* GIVEN INFORMATION *
Start of Block

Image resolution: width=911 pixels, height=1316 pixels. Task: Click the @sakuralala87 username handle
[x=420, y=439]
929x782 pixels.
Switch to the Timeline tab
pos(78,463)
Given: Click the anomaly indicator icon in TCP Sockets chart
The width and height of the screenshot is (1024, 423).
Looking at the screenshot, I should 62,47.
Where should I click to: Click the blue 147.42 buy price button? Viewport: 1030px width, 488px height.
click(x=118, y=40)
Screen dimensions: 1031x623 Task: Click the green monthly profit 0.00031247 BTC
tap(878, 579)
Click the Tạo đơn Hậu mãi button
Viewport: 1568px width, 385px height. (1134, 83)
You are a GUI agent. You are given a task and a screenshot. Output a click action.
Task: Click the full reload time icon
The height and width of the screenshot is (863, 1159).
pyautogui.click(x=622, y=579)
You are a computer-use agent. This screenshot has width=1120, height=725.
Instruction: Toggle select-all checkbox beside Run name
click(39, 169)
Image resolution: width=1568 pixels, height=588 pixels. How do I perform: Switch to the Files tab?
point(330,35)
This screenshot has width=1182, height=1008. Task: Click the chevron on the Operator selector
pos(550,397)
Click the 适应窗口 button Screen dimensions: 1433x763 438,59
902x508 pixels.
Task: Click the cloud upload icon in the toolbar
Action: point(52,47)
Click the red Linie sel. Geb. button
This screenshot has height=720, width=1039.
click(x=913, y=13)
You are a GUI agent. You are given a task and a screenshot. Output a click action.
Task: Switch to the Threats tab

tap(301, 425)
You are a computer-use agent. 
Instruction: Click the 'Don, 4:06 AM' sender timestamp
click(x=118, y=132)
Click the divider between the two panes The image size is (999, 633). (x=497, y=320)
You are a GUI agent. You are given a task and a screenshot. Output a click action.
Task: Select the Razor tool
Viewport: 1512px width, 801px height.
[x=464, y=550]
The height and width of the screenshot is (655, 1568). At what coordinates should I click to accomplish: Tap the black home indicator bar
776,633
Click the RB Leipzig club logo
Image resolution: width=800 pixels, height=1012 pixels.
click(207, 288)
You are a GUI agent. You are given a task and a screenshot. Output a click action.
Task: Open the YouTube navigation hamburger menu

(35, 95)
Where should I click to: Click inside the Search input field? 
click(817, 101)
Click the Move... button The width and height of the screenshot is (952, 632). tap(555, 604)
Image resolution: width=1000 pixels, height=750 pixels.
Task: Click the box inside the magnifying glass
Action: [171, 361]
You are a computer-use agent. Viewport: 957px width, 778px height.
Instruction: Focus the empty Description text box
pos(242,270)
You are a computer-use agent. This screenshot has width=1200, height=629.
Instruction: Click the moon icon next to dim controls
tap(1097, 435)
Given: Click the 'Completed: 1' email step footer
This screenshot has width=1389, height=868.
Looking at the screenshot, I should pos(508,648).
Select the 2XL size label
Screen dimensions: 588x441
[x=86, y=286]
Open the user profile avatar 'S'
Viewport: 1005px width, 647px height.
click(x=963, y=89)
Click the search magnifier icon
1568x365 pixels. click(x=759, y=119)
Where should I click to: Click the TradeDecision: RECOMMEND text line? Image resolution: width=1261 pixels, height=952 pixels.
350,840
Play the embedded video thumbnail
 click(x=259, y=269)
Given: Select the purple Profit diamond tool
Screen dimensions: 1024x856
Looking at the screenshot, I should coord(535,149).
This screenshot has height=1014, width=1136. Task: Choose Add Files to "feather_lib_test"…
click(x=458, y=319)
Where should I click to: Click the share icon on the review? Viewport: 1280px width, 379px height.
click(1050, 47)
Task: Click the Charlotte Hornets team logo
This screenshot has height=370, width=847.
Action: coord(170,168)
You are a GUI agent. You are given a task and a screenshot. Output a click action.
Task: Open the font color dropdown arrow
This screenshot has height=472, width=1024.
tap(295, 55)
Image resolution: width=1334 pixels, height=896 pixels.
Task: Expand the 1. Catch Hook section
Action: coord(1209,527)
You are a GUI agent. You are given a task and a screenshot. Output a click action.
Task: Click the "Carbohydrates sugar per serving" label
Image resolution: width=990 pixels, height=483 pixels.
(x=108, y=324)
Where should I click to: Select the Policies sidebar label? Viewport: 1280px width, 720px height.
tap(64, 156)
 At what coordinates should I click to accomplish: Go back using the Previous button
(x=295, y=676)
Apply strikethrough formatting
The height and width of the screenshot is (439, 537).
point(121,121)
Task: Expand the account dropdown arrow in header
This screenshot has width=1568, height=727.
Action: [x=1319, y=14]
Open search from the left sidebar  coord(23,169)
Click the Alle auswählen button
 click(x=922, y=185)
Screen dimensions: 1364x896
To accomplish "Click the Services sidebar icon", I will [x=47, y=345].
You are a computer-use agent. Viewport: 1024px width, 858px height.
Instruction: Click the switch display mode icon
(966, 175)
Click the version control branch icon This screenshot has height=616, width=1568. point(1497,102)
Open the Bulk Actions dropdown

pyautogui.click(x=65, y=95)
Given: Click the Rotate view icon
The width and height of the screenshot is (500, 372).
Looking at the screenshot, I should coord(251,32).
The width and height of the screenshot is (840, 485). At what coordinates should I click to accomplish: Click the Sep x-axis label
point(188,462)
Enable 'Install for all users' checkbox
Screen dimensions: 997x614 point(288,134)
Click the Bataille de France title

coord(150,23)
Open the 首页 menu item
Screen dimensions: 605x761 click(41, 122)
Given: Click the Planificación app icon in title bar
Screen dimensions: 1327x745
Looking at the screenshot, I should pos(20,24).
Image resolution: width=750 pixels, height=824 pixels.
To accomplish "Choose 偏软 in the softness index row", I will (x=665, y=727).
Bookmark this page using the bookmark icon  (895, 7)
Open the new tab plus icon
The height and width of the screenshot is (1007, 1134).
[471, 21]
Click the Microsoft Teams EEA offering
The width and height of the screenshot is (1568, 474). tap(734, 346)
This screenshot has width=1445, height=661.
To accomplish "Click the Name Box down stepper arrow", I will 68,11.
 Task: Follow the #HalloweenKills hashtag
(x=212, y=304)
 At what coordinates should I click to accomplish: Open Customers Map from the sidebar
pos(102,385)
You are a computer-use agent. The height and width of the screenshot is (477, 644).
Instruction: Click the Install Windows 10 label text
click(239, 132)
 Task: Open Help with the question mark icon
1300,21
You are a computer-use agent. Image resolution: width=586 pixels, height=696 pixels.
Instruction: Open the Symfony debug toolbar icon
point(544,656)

End of Block

For each line shown above, write an exact copy.

Image resolution: width=911 pixels, height=1316 pixels. Task: Click the @sakuralala87 username handle
[x=420, y=439]
929x782 pixels.
Switch to the Timeline tab
pos(78,463)
Given: Click the anomaly indicator icon in TCP Sockets chart
The width and height of the screenshot is (1024, 423).
Looking at the screenshot, I should 62,47.
Where should I click to: Click the blue 147.42 buy price button? Viewport: 1030px width, 488px height.
click(x=118, y=40)
Screen dimensions: 1031x623 Task: Click the green monthly profit 0.00031247 BTC
tap(878, 579)
Click the Tạo đơn Hậu mãi button
Viewport: 1568px width, 385px height. (1134, 83)
You are a GUI agent. You are given a task and a screenshot. Output a click action.
Task: Click the full reload time icon
The height and width of the screenshot is (863, 1159).
pyautogui.click(x=622, y=579)
You are a computer-use agent. This screenshot has width=1120, height=725.
Instruction: Toggle select-all checkbox beside Run name
click(39, 169)
Image resolution: width=1568 pixels, height=588 pixels. How do I perform: Switch to the Files tab?
point(330,35)
This screenshot has width=1182, height=1008. Task: Click the chevron on the Operator selector
pos(550,397)
Click the 适应窗口 button Screen dimensions: 1433x763 438,59
902x508 pixels.
Task: Click the cloud upload icon in the toolbar
Action: point(52,47)
Click the red Linie sel. Geb. button
This screenshot has height=720, width=1039.
click(x=913, y=13)
You are a GUI agent. You are given a task and a screenshot. Output a click action.
Task: Switch to the Threats tab

tap(301, 425)
You are a computer-use agent. 
Instruction: Click the 'Don, 4:06 AM' sender timestamp
click(x=118, y=132)
Click the divider between the two panes The image size is (999, 633). (x=497, y=320)
You are a GUI agent. You are given a task and a screenshot. Output a click action.
Task: Select the Razor tool
Viewport: 1512px width, 801px height.
[x=464, y=550]
The height and width of the screenshot is (655, 1568). At what coordinates should I click to accomplish: Tap the black home indicator bar
776,633
Click the RB Leipzig club logo
Image resolution: width=800 pixels, height=1012 pixels.
click(207, 288)
You are a GUI agent. You are given a task and a screenshot. Output a click action.
Task: Open the YouTube navigation hamburger menu

(35, 95)
Where should I click to: Click inside the Search input field? 
click(817, 101)
Click the Move... button The width and height of the screenshot is (952, 632). tap(555, 604)
Image resolution: width=1000 pixels, height=750 pixels.
Task: Click the box inside the magnifying glass
Action: [171, 361]
You are a computer-use agent. Viewport: 957px width, 778px height.
Instruction: Focus the empty Description text box
pos(242,270)
You are a computer-use agent. This screenshot has width=1200, height=629.
Instruction: Click the moon icon next to dim controls
tap(1097, 435)
Given: Click the 'Completed: 1' email step footer
This screenshot has width=1389, height=868.
Looking at the screenshot, I should pos(508,648).
Select the 2XL size label
Screen dimensions: 588x441
[x=86, y=286]
Open the user profile avatar 'S'
Viewport: 1005px width, 647px height.
click(x=963, y=89)
Click the search magnifier icon
1568x365 pixels. click(x=759, y=119)
Where should I click to: Click the TradeDecision: RECOMMEND text line? Image resolution: width=1261 pixels, height=952 pixels.
350,840
Play the embedded video thumbnail
 click(x=259, y=269)
Given: Select the purple Profit diamond tool
Screen dimensions: 1024x856
Looking at the screenshot, I should coord(535,149).
This screenshot has height=1014, width=1136. Task: Choose Add Files to "feather_lib_test"…
click(x=458, y=319)
Where should I click to: Click the share icon on the review? Viewport: 1280px width, 379px height.
click(1050, 47)
Task: Click the Charlotte Hornets team logo
This screenshot has height=370, width=847.
Action: coord(170,168)
You are a GUI agent. You are given a task and a screenshot. Output a click action.
Task: Open the font color dropdown arrow
This screenshot has height=472, width=1024.
tap(295, 55)
Image resolution: width=1334 pixels, height=896 pixels.
Task: Expand the 1. Catch Hook section
Action: coord(1209,527)
You are a GUI agent. You are given a task and a screenshot. Output a click action.
Task: Click the "Carbohydrates sugar per serving" label
Image resolution: width=990 pixels, height=483 pixels.
(x=108, y=324)
Where should I click to: Select the Policies sidebar label? Viewport: 1280px width, 720px height.
tap(64, 156)
 At what coordinates should I click to accomplish: Go back using the Previous button
(x=295, y=676)
Apply strikethrough formatting
The height and width of the screenshot is (439, 537).
point(121,121)
Task: Expand the account dropdown arrow in header
This screenshot has width=1568, height=727.
Action: [x=1319, y=14]
Open search from the left sidebar  coord(23,169)
Click the Alle auswählen button
 click(x=922, y=185)
Screen dimensions: 1364x896
To accomplish "Click the Services sidebar icon", I will [x=47, y=345].
You are a computer-use agent. Viewport: 1024px width, 858px height.
Instruction: Click the switch display mode icon
(966, 175)
Click the version control branch icon This screenshot has height=616, width=1568. point(1497,102)
Open the Bulk Actions dropdown

pyautogui.click(x=65, y=95)
Given: Click the Rotate view icon
The width and height of the screenshot is (500, 372).
Looking at the screenshot, I should coord(251,32).
The width and height of the screenshot is (840, 485). At what coordinates should I click to accomplish: Click the Sep x-axis label
point(188,462)
Enable 'Install for all users' checkbox
Screen dimensions: 997x614 point(288,134)
Click the Bataille de France title

coord(150,23)
Open the 首页 menu item
Screen dimensions: 605x761 click(41, 122)
Given: Click the Planificación app icon in title bar
Screen dimensions: 1327x745
Looking at the screenshot, I should pos(20,24).
Image resolution: width=750 pixels, height=824 pixels.
To accomplish "Choose 偏软 in the softness index row", I will (x=665, y=727).
Bookmark this page using the bookmark icon  (895, 7)
Open the new tab plus icon
The height and width of the screenshot is (1007, 1134).
[471, 21]
Click the Microsoft Teams EEA offering
The width and height of the screenshot is (1568, 474). tap(734, 346)
This screenshot has width=1445, height=661.
To accomplish "Click the Name Box down stepper arrow", I will 68,11.
 Task: Follow the #HalloweenKills hashtag
(x=212, y=304)
 At what coordinates should I click to accomplish: Open Customers Map from the sidebar
pos(102,385)
You are a computer-use agent. The height and width of the screenshot is (477, 644).
Instruction: Click the Install Windows 10 label text
click(239, 132)
 Task: Open Help with the question mark icon
1300,21
You are a computer-use agent. Image resolution: width=586 pixels, height=696 pixels.
Instruction: Open the Symfony debug toolbar icon
point(544,656)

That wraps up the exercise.